TOLEDO / CARCAMUSAS
Tan sólo 70 son los kilómetros que separan la gran urbe de Madrid, capital del Reino de España, de Toledo, capital de la provincia homónima; sin embargo cuando Madrid nace, Toledo lleva ya diez siglos dando ejemplo de cultura, solidaridad y tolerancia interracial. Romanos, visigodos, árabes y cristianos han dejado su impronta e influencia en la ciudad y sus gentes, a través de los siglos hasta convertirla en la exquisita ciudad que hoy es, construida en una montaña rodeada del río Tajo por tres de sus puntos cardinales. ¡Bien vale una visita!
El nombre de la receta típica local es cuanto menos curiosa, no lo negaréis: CARCAMUSAS. Con ser famosas en la urbe y servidas como tapas en cualquier bar, restaurante o casa de comidas que se precie, no hay que remontarse muchos años atrás para conocer su orígen. Al parecer, a mediados del siglo XX, en un bar del centro toledano llamado Ludeña, se reunían tanto gente mayor, como bonitas chicas jóvenes; a los primeros se los conocía como los "carcas" del bar y a las jóvenes como las "musas". De ahí a denominar a su tapa más solicitada como "Carcamusas".
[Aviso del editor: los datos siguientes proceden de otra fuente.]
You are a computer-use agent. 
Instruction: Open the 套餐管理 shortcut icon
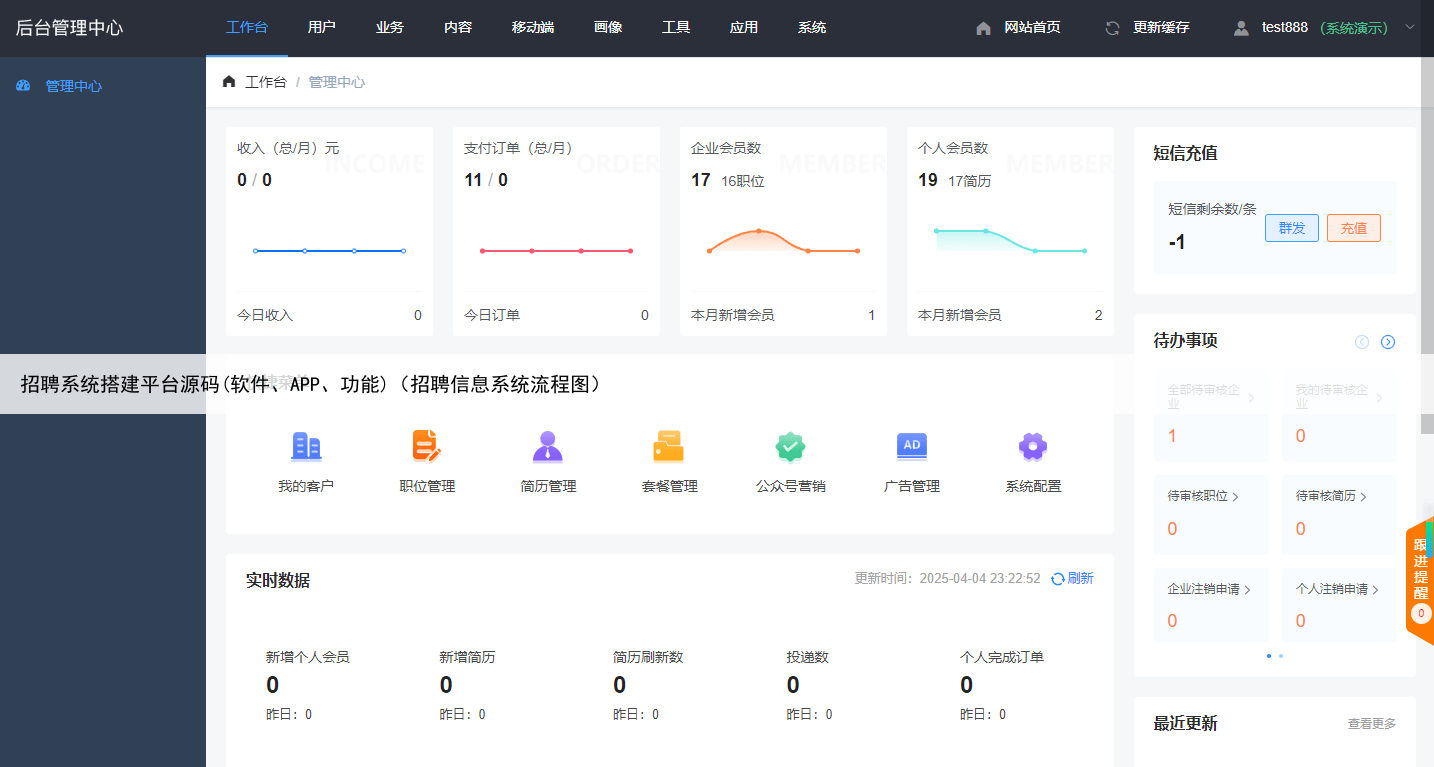(669, 447)
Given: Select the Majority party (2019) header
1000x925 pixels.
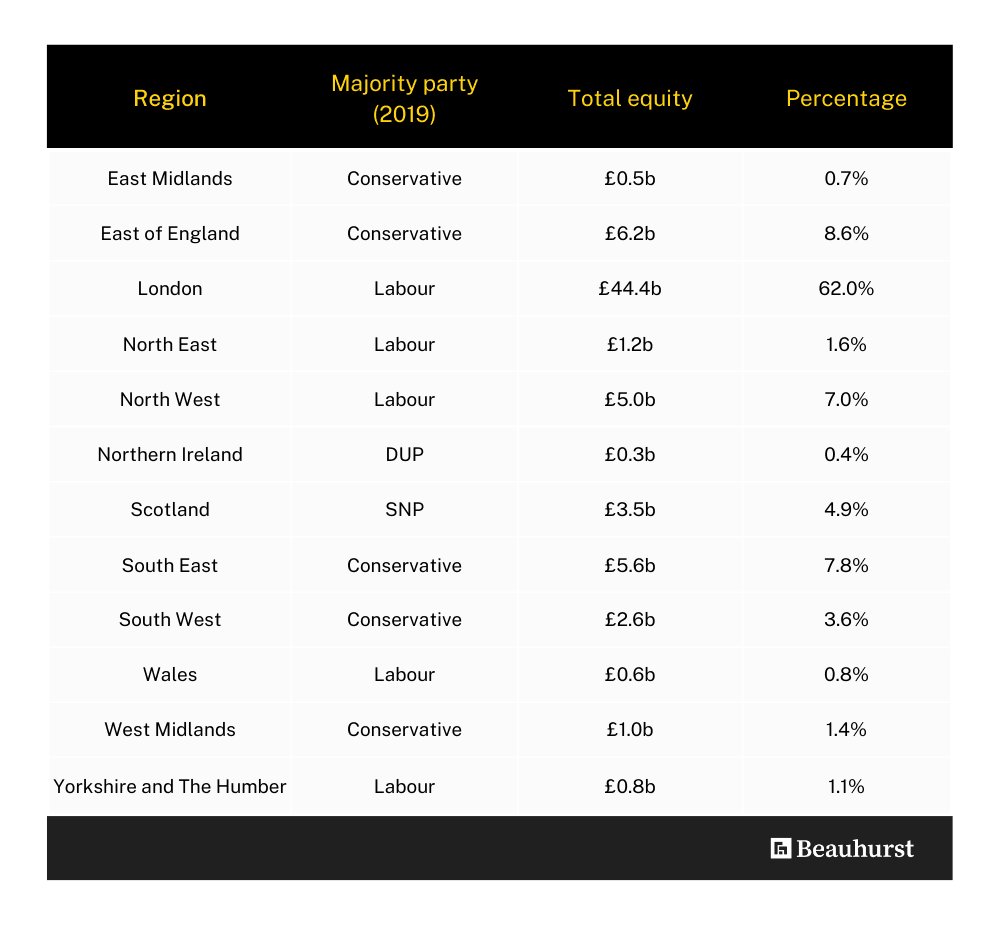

Y aquí estoy, dispuesta a enfrentarme con la famosa receta de las Carcamusas; que a priori, no parece complicado.
CARCAMUSAS
INGREDIENTES (4 personas). Salió bastante bueno.
* 1 kg. de carne magra de cerdo o ternera (lo que se prefiera)
* 1 cebolla
* 3 dientes de ajo
* 150 grs. de guisantes
* 150 grs. de jamón serrano
* 150 grs. de chorizo
* 800 ml. de tomate triturado
* 200 ml. de vino blanco
* Aceite de oliva virgen
* Sal
* Pimienta
* 1/2 guindilla
* Orégano
* Perejil
Como, siempre, preparémoslo todo de antemano y todo discurrirá sin prisas.
* Si no te han cortado la carne en trozos, hazlo tú. Yo la compré ya troceada y mi fallo fue que había trozos más grandes que otros y éstos resultaban un poco más duros al comer. Salpimentar la carne y reservar.
* Poner a cocer los guisantes en agua caliente durante unos 15 minutos; escurrir y reservar.
* Pelar y picar muy menudita la cebolla y los tres dientes de ajo. Reservar.
* Corta en rodajas finas el chorizo y el jamón en tacos pequeños.
Ya está todo listo. Al lío.
* En una cazuela ancha y más bien baja y que tenga tapa, doramos la carne en un chorrito de aceite a fuego alto, hasta que esté doradita. Se pretende sellarla simplemente y no hacerla por dentro. Retirar la carne y reservarla.
* En el resto de aceite que hubiera podido quedar de dorar la carne y si no hay casi, añadimos un poco e introducimos la cebolla y el ajo picado para rehogarlo, esta vez con el fuego medio. Hasta conseguir que la cebolla esté doradita, transparente y blanda.
* Agregamos las rodajas de chorizo y los taquitos de jamón serrano y continuamos rehogando brevemente.
* Vertemos el vino blanco y seguimos sofriendo. En esta ocasión, estaremos pendientes de que con el hervor se pierda el olor a alcohol.
* Añadimos media guindilla -yo omití este ingrediente, pues mi chorizo era picante y me dio que pecara de picor, el tomate triturado y la carne. Tapamos la cacerola y dejamos cocinar a fuego medio/bajo durante 40 minutos. Vigilando de vez en cuando.
* 5 minutillos antes de terminar la cocción, espolvoreamos con orégano y añadimos los guisantes reservados.
¡Listo! Pertréchate de pan y a mojar en la salsa.